The list could go on, but the bottom line is that the authors need to rewrite the paper or even reconsider the research content before it could be considered for publication in this journal. 

Author Response

  1. Abstract: The text must be carefully revised. Some sentences contain mistakes. In a research paper, it is expected that the introduction section briefly explains the starting background and, even more important, the originality (novelty) and relevancy of the study is well established. Once this is done, the hypothesis and objectives of the study need to be addressed, as well as a brief justification of the conducted methodology. Thanks for the critique. The abstract was re-written according to the reviewer's suggestions.
  2. The introduction part does not have a flow or direction. It has too many different medical terminologies thrown randomly. Proper references need to be used rather than using others. Language can be improved. The sentences are half-constructed or incomplete so that the readers are expected to fend for themselves to understand their meaning. We thank the reviewer for the suggestions. The introduction now incorporates all the advice.
  3. Author must be enriching the references with the latest developments in the field. Some of the recent references can be added. The authors have not paid attention to previous research papers and concerns. We thank the reviewer for the suggestion. We added some recent (2021) references about similar tasks and methods in the methodology, discussion, and limitations sections, highlighting our approach's strengths, weaknesses, and choices concerning alternative state-of-art models proposed by other groups.
  4. The innovation contribution of this article is not clearly stated. The research contributions should be highlighted in the revised manuscript. There is a certain lack of a clear line and message, and my strong advice to the authors would be to consider the overall structure and to either significantly shorten the manuscript. We thank the reviewer for pointing out this.
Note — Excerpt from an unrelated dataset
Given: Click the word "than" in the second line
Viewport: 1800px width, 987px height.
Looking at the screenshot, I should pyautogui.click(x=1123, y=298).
The amount of textual-based information stored electronically is rapidly increasing. Accumulating data is easy; finding relevant information on demand can be difficult as the size of the collection continues to escalate. This article presents a general framework for text mining consisting of a large body of EHRs with text data that are inherently unstructured and fuzzy (Pedianet database) and cutting-edge advances in deep learning. The derived variable (i.e., VZV infection yes/no) is then used to estimate VZV incidence within Pedianet. The availability of a gold standard allowed us to evaluate the system performance and the bias introduced in the incidence estimation. We clarified the issue in the text.
  5. Please explain and define all the variables in the equations and check the manuscript thoroughly and define the variables where necessary, otherwise, readers cannot understand the equations. We thank the reviewer for the suggestion. The original text does not report any explicit equation; we explicitly write the relevant ones, defining all the variables used in the text.
  6. There are many linguistic and grammatical typos. please carefully read through and conduct the proofreading. We checked the whole manuscript with Grammarly (including pro linguistic features). Additionally, we have required the MDPI language revision (editing certificate will be available upon request).

Round 2

Reviewer 2 Report

The authors have incorporated all suggested comments and now it can be accepted for publication.